This tabulation suggests all that these dominant cities represent of congestion of industrial and social pressure, and their powerful effects upon new Americans in their most impressionable period.

"The significant feature of the situation of which the foregoing illustrations are typical," say such authorities as Prof. Jeremiah W. Jenks and W. Jett Lanck, "is the almost complete ignorance and indifference of the native American population to the recent immigrant colonies and their condition. This attitude extends even to the native churches. Comparatively few agencies have been established for the Americanization and assimilation of Southern and Eastern European wage-earners.

"Not only is a great field open for social and religious work, but vast possibilities are offered for patriotic service in improving these serious conditions which confront a self-governing republic."

That the crowding, struggling foreigner of many races and tongues may take his place as a voting American, in whose hands rests a predominating influence upon the present and future of this nation, it is essential that he catch the vision of those fundamental, inspiring ideals which have made America the hope of the hopeless, the very land of promise, to the oppressed of the world.

He must be touched by an integrating force, a dynamic power, capable of revealing and developing the inherent best in him and contributing to him of the essential best in America.
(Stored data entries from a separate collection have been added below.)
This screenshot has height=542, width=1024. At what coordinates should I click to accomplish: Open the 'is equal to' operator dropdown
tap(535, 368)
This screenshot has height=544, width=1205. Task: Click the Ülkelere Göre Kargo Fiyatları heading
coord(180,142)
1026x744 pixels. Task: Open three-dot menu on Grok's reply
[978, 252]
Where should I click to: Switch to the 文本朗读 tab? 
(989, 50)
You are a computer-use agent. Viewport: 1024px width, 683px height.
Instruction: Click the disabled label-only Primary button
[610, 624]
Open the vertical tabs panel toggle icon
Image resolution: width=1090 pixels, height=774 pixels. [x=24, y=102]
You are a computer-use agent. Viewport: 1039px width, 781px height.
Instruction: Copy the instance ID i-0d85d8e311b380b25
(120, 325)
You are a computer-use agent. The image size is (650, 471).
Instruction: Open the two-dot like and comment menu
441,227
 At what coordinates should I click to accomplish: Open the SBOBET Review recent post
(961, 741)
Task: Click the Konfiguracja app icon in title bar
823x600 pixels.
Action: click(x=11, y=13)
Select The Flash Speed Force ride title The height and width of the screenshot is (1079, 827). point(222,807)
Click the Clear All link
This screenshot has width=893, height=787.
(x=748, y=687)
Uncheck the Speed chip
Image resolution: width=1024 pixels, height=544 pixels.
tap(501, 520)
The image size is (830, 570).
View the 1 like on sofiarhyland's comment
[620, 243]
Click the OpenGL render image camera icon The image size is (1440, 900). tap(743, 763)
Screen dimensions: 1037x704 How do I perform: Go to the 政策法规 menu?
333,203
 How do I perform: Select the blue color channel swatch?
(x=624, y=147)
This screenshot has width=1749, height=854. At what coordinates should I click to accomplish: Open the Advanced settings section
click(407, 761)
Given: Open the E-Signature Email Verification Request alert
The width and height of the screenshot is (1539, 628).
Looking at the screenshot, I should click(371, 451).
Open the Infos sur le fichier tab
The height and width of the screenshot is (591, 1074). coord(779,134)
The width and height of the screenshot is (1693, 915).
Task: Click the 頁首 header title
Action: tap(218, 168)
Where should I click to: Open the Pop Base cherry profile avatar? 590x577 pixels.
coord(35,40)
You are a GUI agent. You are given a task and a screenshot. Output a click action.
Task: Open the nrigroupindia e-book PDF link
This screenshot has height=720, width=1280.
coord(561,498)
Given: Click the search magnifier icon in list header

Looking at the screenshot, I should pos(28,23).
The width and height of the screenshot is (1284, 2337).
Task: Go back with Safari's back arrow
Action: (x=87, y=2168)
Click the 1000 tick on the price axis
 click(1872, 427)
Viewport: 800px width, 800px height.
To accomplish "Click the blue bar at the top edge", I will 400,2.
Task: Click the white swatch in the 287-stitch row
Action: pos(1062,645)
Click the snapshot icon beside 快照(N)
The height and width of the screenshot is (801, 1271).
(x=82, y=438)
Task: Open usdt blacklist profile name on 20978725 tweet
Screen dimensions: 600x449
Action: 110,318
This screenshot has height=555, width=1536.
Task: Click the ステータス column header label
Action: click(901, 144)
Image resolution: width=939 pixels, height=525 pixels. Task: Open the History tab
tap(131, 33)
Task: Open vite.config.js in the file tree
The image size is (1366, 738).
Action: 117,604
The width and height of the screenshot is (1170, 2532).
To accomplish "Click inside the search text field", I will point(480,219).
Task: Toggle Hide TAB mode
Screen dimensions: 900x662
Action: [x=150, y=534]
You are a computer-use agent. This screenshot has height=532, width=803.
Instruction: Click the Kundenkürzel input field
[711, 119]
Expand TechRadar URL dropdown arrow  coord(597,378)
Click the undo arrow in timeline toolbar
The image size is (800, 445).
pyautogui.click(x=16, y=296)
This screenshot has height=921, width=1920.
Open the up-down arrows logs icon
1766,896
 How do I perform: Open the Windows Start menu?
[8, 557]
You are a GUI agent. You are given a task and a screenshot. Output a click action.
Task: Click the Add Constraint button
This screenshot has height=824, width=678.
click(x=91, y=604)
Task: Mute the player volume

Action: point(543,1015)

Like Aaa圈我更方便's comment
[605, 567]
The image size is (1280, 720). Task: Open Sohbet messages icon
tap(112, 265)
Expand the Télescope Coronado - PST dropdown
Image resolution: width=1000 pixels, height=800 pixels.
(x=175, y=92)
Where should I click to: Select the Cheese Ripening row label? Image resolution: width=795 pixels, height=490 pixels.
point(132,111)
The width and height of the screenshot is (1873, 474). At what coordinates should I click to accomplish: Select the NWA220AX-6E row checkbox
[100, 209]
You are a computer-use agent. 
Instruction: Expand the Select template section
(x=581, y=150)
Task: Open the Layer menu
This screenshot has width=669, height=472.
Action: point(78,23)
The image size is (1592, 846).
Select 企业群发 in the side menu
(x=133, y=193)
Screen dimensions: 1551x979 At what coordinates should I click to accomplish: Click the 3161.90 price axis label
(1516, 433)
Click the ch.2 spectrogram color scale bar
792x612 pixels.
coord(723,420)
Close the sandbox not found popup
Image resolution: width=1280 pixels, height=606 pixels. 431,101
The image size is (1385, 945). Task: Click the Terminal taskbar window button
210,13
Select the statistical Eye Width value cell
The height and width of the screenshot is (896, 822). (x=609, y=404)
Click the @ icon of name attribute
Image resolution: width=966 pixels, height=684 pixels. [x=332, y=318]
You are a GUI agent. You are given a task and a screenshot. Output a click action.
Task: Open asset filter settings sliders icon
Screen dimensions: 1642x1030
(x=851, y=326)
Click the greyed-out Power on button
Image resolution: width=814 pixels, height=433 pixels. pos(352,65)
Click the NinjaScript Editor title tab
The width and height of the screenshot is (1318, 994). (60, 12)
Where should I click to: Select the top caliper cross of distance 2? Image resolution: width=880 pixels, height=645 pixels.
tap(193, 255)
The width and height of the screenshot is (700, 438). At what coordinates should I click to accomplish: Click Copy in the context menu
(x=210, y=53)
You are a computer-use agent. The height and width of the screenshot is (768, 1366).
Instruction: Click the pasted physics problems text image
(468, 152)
"Religion alone answers this need in fullest measure. It is the great quickening power which can resolve ancient inheritance of personal and race antagonisms and hatreds into a struggle for higher individual and community welfare."

Eternally true are the Master's words, "Man cannot live by bread alone"; he must have the spiritual communion which can give to him and to society the uplifting conception of the Fatherhood of God and the brotherhood of man. This is the great integrating, harmonizing power that the church of Christ must bring to the solving of America's insistent immigrant problem.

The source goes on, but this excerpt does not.